Estabelecimentos devem implantar atendimento preferencial aos autistas

Publicado em 9 de janeiro de 2019

O atendimento preferencial a pessoas com autismo já é lei em Araranguá, porém ainda não se tornou uma realidade. O fato é que apesar de a legislação que determina esta prioridade já ter sido sancionada em agosto de 2018, a maioria dos estabelecimentos ainda não implantou a novidade.

Até o momento, segundo o presidente da Associação Autismo Araranguá, Luis Vicente Costa, apenas dois locais já estão adequados à legislação na Cidade das Avenidas: o Laboratório Rafael e o Cartório Daniela. “Já formalizamos alguns ofícios e nesta semana vamos fazer algumas visitas para apresentar a lei, mas na verdade, se um estabelecimento quiser implantar, pode fazê-lo desde já. Basta incluir o símbolo mundial do autismo (aquele laço colorido) junto à placa de atendimento preferencial”, explica.

 

A Lei

Sancionada em 20 de agosto de 2018, a lei municipal nº 3575 estabelece que: Art 1º. Os estabelecimentos públicos e privados do município de Araranguá ficam obrigados a inserir nas placas de atendimentos preferenciais, o símbolo mundial de conscientização do transtorno do espectro autista…”

Por que implantar?

A sanção foi uma conquista da Associação, que encabeçou uma luta pela criação e aprovação da lei, passando pela Câmara de Vereadores e depois pelo prefeito, Mariano Mazzuco. “Nós pais, familiares e cuidadores de pessoas com TEA (Transtorno do Espectro Autista), sabemos das dificuldades em conter nossos filhos em filas por muito tempo, o que é entendido aos olhos de algumas pessoas como hiperatividade, birra, mal educação, trata-se de um stress emocional que corresponde fisicamente por meio de crises a presença naquele local, ou exposição a determinadas situações. Para muitos aguardar em uma fila pode não ser problema, mas para tantos outros, realmente é fato gerador de uma desestabilização e junto disso, muitos outros transtornos ocorrem, sendo assim, mesmo com a lei vigente, e ainda não estando a identificação em determinados locais, pedimos gentilmente que sejam sensíveis a esta necessidade”, destaca Luis.

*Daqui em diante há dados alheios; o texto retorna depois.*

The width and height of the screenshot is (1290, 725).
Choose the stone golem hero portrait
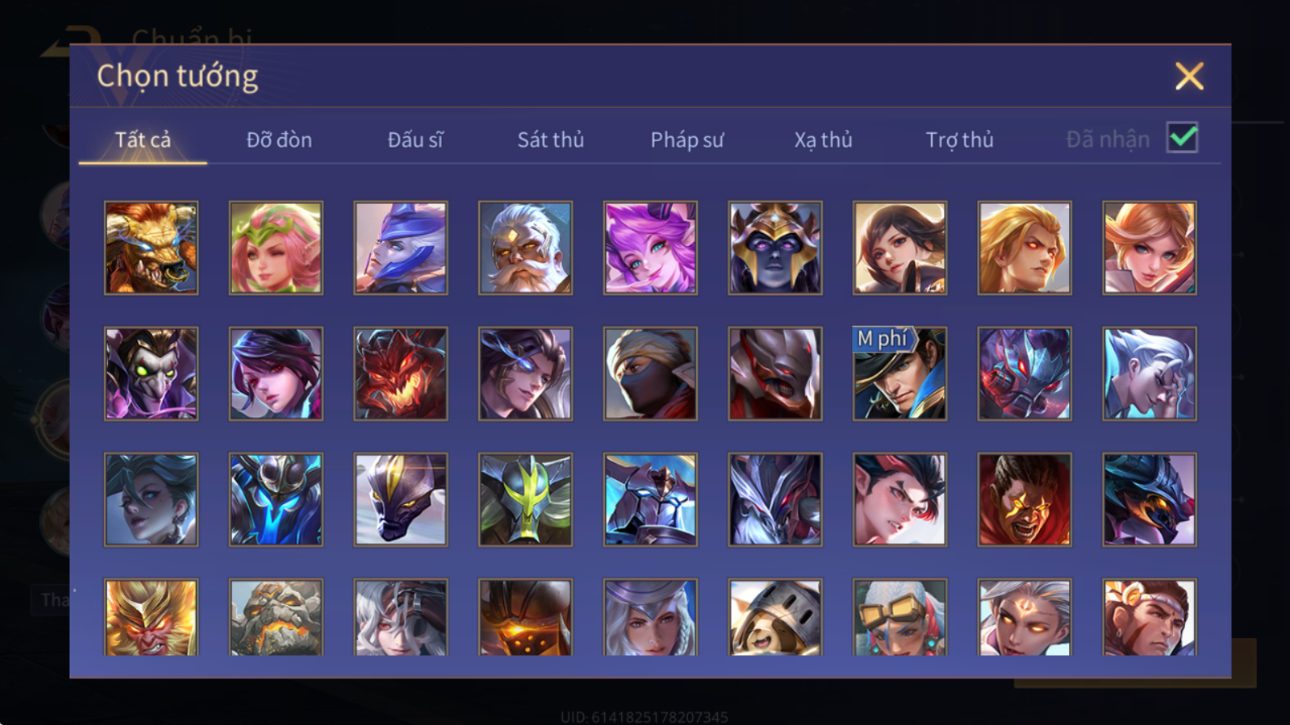coord(276,617)
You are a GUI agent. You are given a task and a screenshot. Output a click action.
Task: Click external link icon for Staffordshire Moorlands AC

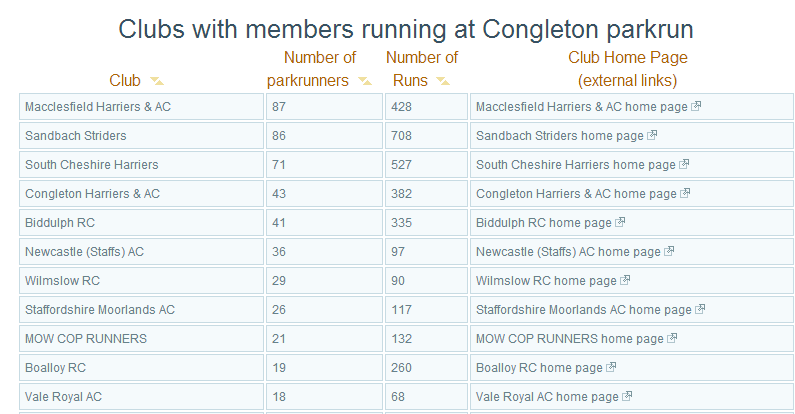point(700,309)
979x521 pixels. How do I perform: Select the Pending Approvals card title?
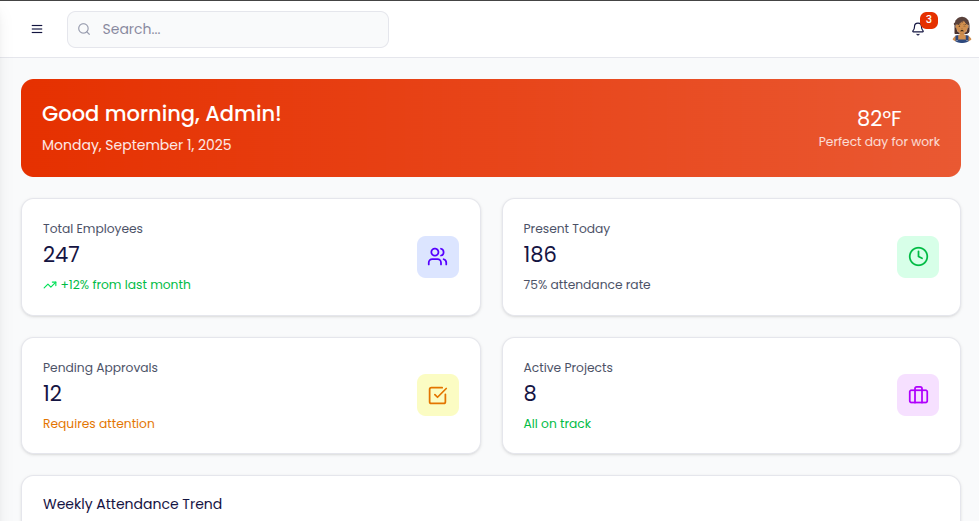click(x=100, y=367)
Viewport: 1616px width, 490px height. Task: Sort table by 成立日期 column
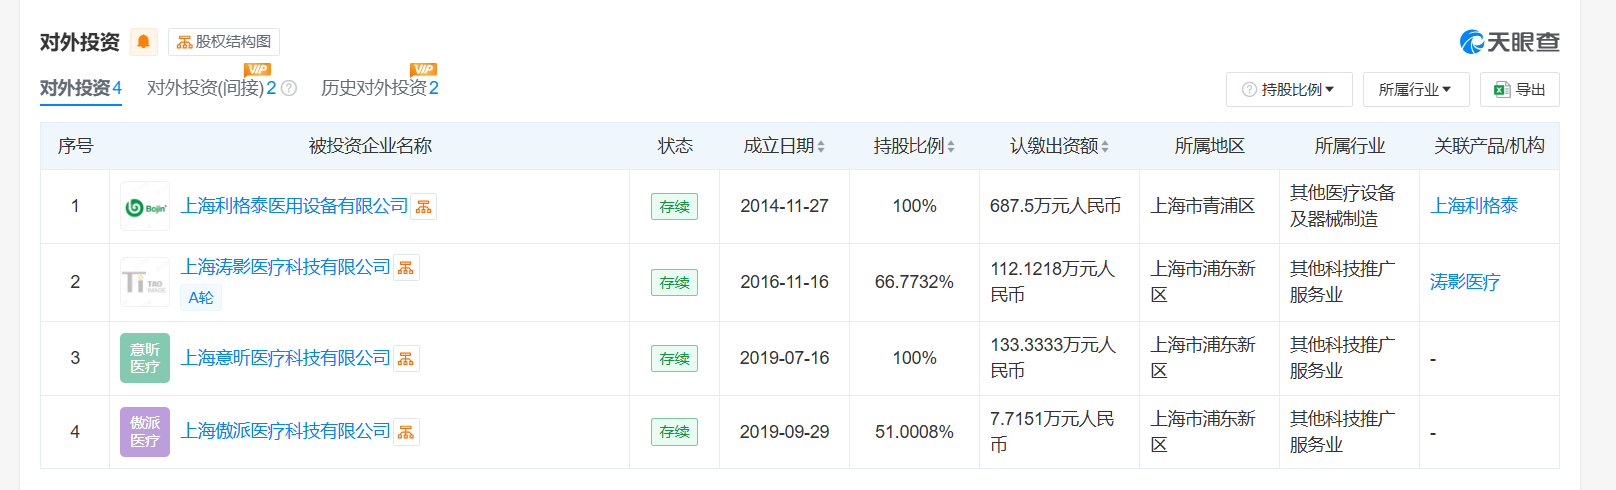(x=784, y=146)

Por se tratar de uma lei, os estabelecimentos que não cumprirem, poderão ser submetidos ao pagamento de multas. “Ressalto que não queremos regalias, ou privilégios, buscamos apenas promover a integração e inserção social de nossos filhos, sem que para isso, os custos físicos e emocionais de toda a família sejam altos demais, buscamos por seus direitos. Sejam sensíveis a esta causa. Cobre, colabore, ajude-nos a buscar pelo bem-estar. Isto se chama inclusão, se chama conscientização”, finaliza.